**Exercise instructions**
The answer should contain only the lines running from the line with "立式万用电炉 (223, 1650)" to the end of the material, reproduced verbatim.

- - -

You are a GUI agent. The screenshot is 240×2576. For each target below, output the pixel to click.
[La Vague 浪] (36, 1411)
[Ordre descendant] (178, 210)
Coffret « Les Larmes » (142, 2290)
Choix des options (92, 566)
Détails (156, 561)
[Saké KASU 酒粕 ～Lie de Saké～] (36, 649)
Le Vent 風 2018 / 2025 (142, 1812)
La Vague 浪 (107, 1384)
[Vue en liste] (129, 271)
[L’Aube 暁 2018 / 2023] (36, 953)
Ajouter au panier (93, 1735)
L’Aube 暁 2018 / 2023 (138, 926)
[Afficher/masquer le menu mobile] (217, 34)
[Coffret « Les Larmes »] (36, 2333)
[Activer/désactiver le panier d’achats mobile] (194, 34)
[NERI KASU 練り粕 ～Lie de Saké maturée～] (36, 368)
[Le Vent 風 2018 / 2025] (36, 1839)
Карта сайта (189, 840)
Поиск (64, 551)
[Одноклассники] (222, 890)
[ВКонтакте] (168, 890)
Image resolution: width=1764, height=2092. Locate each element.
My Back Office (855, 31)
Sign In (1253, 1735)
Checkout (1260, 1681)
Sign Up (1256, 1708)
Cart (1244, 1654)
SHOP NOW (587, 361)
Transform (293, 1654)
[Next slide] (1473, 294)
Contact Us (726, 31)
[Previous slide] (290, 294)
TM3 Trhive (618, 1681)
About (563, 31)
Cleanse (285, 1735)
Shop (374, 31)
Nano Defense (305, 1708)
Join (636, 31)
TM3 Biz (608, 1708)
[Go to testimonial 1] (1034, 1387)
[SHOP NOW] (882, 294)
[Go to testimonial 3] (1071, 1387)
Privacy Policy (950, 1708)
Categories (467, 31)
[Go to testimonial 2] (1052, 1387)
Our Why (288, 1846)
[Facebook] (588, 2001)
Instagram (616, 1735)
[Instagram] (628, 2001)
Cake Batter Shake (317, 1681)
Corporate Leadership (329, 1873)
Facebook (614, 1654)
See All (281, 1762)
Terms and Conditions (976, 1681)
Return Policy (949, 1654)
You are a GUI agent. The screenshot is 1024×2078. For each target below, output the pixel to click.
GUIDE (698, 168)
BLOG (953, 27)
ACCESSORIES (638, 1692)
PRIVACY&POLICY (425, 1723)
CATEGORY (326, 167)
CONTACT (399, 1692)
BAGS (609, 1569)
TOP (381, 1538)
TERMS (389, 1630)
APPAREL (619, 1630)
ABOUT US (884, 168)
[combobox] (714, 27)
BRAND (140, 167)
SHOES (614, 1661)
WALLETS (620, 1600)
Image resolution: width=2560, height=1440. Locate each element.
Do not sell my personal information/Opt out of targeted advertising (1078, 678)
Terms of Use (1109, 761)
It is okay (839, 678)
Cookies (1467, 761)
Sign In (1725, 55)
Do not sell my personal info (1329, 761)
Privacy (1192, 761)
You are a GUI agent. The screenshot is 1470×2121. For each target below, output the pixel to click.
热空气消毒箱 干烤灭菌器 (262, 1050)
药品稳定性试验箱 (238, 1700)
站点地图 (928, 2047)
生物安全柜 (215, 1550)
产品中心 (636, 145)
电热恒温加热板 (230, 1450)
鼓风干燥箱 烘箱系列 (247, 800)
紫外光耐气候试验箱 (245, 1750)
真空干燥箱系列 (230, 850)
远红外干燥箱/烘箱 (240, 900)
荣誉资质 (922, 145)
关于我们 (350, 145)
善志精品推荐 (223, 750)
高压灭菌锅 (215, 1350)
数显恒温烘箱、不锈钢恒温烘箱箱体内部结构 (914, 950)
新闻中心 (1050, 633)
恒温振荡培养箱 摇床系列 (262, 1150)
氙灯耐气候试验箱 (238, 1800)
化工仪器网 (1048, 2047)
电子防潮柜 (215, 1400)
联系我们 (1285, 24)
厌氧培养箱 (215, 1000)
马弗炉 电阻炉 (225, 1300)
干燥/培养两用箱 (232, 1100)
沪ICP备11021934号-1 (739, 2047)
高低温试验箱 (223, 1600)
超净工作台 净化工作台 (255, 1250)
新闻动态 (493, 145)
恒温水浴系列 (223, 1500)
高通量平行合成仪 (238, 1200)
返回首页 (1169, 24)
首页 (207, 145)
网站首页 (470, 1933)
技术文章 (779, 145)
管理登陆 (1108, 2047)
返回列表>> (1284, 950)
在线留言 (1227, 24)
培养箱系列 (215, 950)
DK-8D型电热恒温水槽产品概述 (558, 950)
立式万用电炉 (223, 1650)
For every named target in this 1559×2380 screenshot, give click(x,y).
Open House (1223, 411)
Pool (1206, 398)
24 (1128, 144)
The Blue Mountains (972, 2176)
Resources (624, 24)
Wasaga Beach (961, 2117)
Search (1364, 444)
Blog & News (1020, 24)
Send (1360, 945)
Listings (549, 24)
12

- - -

**Output for this task**
立式万用电炉 (223, 1650)
For every named target in this 1559×2380 screenshot, give click(x,y).
Open House (1223, 411)
Pool (1206, 398)
24 (1128, 144)
The Blue Mountains (972, 2176)
Resources (624, 24)
Wasaga Beach (961, 2117)
Search (1364, 444)
Blog & News (1020, 24)
Send (1360, 945)
Listings (549, 24)
12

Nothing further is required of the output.